■ **Available records**
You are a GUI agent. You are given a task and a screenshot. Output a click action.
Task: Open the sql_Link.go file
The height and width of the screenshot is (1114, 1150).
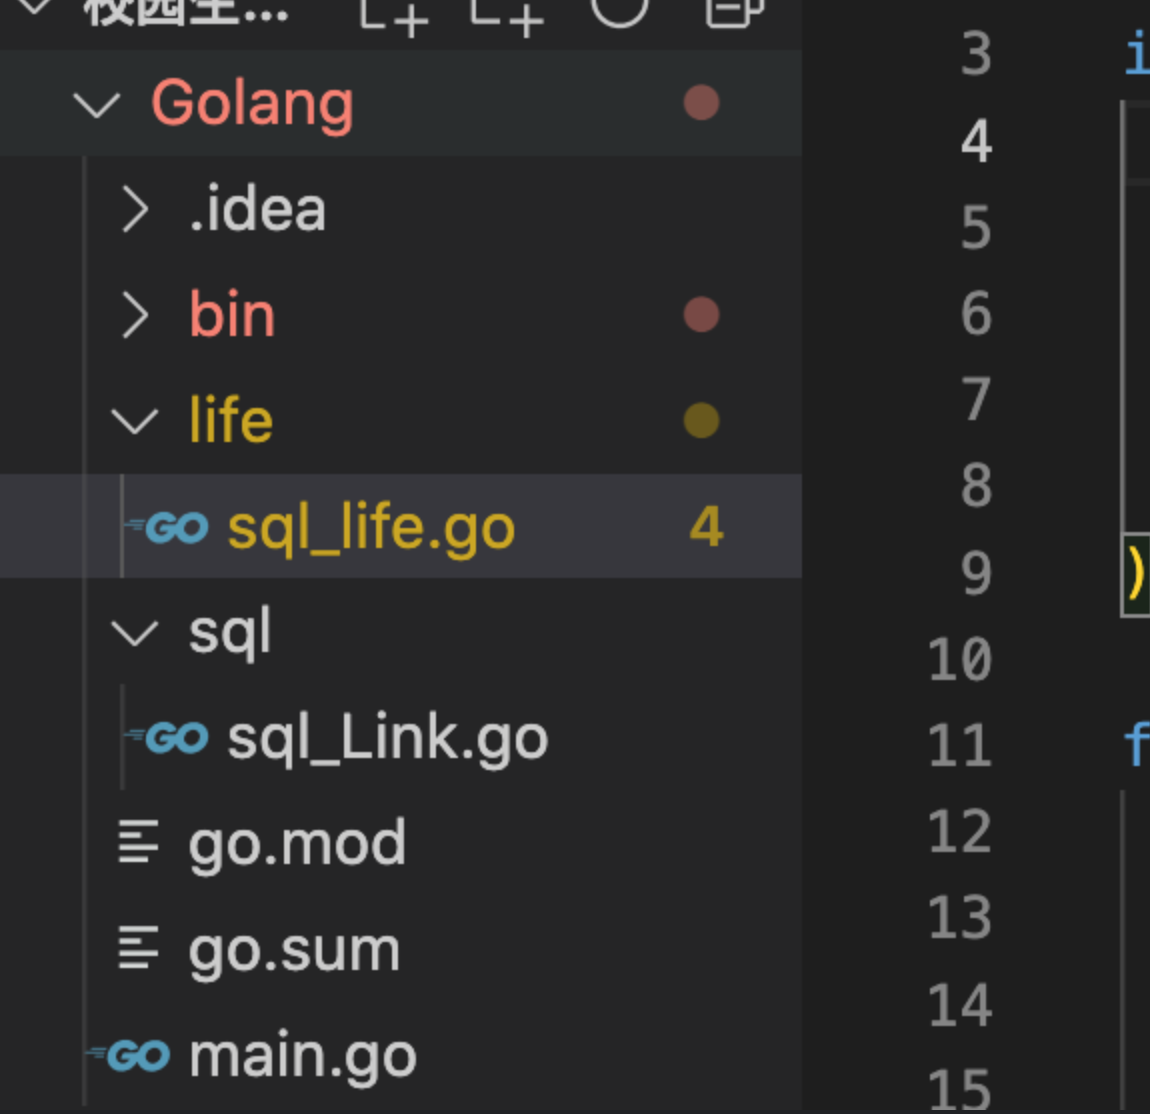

* * *

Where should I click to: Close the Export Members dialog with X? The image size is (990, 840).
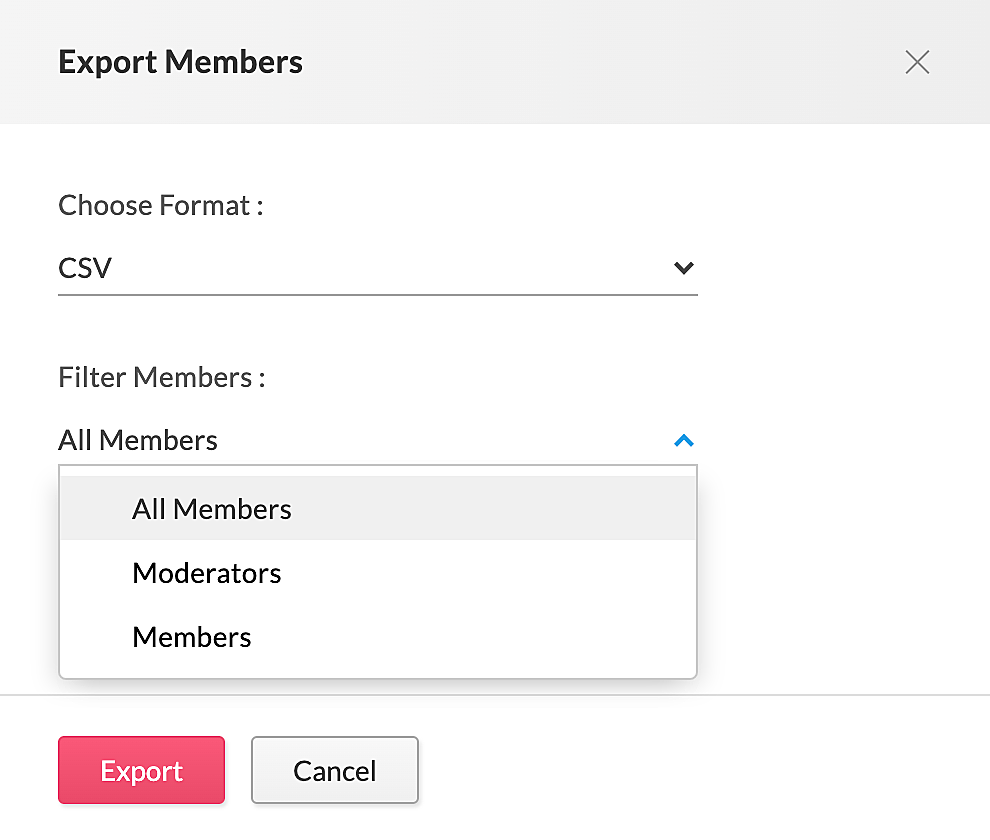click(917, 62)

--

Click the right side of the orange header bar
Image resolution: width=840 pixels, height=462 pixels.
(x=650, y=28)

■ **Problem statement**
Copy back the listing above exactly, but only from the line with "You are a GUI" through the line with "The height and", both ends included.

■ **Task output**
You are a GUI agent. You are given a task and a screenshot. Output a click action.
Task: Open the sql_Link.go file
The height and width of the screenshot is (1114, 1150).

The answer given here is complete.